# Setting up a CVS Server

## CrazyManDann

Heya,

I'm almost totally a linux n00by, and in true n00by fashion I'm trying to run before I can walk  :Rolling Eyes: 

I currenlty have a gentoo server (sitting quietly under my stairs  :Mr. Green:  ) which I access using putty from my windows laptop. I've installed cvs and xinetd and they seem to startup ok when the machine boots.

I think that I also managed to set up a repository for cvs at /usr/local/cvsroot, though typing echo $CVSROOT returns nothing, so I don't think that the environment variable for CVSROOT has been set up.

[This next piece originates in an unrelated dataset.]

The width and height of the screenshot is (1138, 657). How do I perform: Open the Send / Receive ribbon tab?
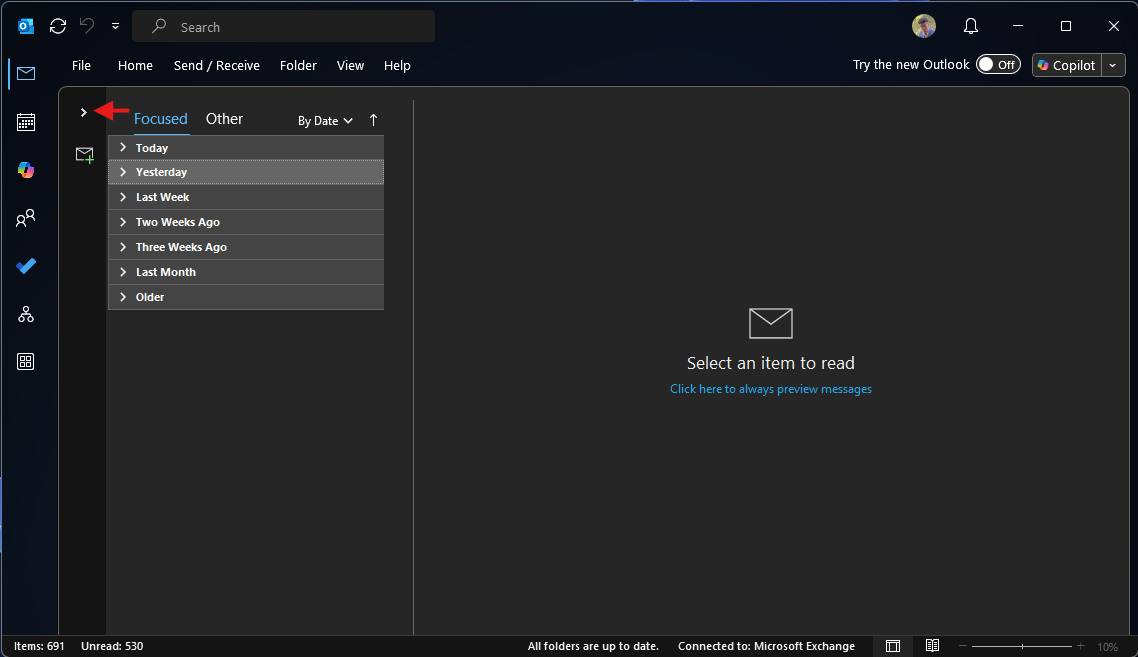tap(216, 66)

I'm also lost on how to create user's and their passwords ... I think that I read somewhere that there is a config file to edit ... but that doesn't seem right for passwords, especially as they shouldn't be plain text. :Shocked: 

So, can anybody help or point me at a fairly good source for info?

Cheers guys

~Dann

----------

## fraterm

It would be nice if there was a concise noob level cvs server setup howto... 

One method of setting up servers that I've seen is to set up another directory in which a cvs binary is "jailed" this way you can isolate any compromise of that binary to the served directory itself rather than your entire system.

There are about 256 different ways of setting up a cvs server though... and not alot of help setting them up.

----------

## fyerk

Have you looked at the CVS Book?

http://cvsbook.red-bean.com/cvsbook.html

----------

## bus_drivr

You have probably been successful in setting up user accounts by now. However

there is an easy to use script called superadduser that simplifies the process. I have used it almost exclusively since using linux. 

 emerge superadduser and give it a whirl. Hope this helps.

 When you complete your cvs setup please leave the steps you used as a guide to others.

 I would like to see others post to this thread with some recommendations.

 I find the cvs documentation to be somewhat obtuse. 

 Also have noted in the docs some use data/cvsroot. advanatges? databse searches 

for code in cvsroot?

----------

## Ekimus

Ok heres my setup:

(honestly stolen from: http://www.taursys.com/howto/cvs/)

First i did:

(all of this as root)

```
emerge cvs
```

You now already have the server installed, and should have a file called /etc/xinetd.d/cvspserver.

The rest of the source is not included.